Excuse #5 “I Was Raised to Be Self-Sufficient”

When her husband went away on a five-day business trip last September, Isadora Fox, 39, of Austin, couldn’t bring herself to call on a neighbor — even just to watch her 4-year-old daughter, Sasha, for 90 minutes while she prepared for two big exams. Fox, who works part-time as a writer while she studies to become a nurse-practitioner, also had three major deadlines and sole responsibility for driving Sasha to preschool, swimming, gymnastics, and a birthday party. To get everything done, she stayed up until 2 every night, even though she was five months pregnant. “I chose to be a mother, go back to school, and work part time,” Fox says, “so I thought I should suck it up and handle everything myself, because this is what I signed up for.” Instead, she collapsed with a nasty sinus infection.

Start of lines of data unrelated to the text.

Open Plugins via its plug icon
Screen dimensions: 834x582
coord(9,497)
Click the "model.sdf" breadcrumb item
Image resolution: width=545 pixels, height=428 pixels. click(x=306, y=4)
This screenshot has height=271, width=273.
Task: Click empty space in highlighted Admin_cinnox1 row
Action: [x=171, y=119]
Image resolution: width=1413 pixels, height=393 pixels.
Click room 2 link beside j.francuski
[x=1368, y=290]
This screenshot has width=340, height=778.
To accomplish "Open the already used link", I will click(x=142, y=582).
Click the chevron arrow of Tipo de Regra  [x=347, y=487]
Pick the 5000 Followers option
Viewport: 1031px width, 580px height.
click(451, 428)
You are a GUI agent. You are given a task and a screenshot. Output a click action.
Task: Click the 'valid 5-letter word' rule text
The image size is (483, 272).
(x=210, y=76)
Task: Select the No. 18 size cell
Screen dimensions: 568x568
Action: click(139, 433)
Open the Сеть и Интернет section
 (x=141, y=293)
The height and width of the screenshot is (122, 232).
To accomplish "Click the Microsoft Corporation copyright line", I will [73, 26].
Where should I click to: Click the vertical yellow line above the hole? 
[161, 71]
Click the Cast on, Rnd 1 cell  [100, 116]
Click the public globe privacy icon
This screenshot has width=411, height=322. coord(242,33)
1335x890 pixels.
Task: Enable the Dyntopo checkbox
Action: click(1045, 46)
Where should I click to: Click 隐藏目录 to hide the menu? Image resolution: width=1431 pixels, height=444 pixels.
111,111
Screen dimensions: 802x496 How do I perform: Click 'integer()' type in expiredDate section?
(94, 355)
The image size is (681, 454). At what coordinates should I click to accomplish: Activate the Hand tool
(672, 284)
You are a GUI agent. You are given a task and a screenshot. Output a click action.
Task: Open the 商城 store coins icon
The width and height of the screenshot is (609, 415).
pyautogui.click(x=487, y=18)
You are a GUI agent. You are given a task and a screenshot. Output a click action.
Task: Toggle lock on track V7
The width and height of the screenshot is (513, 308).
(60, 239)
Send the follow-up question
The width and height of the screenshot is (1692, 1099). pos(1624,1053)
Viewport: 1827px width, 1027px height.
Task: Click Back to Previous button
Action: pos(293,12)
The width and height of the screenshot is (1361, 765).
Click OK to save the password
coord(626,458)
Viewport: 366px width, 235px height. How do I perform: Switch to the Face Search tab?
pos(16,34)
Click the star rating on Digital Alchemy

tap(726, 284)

Subduing an independent-to-a-fault streak takes soul-searching. Try to shift your focus from self-reliance to self-care, understanding that doing what’s best for you will give you strength to care for others. Edit your mental self-talk about independence by telling yourself it’s nothing but a self-imposed, self-limiting mantra.

That strategy worked for Fox. “I started thinking about how I do favors for other people,” she says. “I don’t think worse of them for needing some assistance, and I’m sure that none of my friends and neighbors would mind helping me.” A few months later, when her husband was away during her final exams, Fox asked a friend to babysit for three hours one night while she studied. “I still won’t call someone for help because I’m just tired,” Fox says. “But I will in an emergency — and being eight months pregnant and in the throes of finals counts!”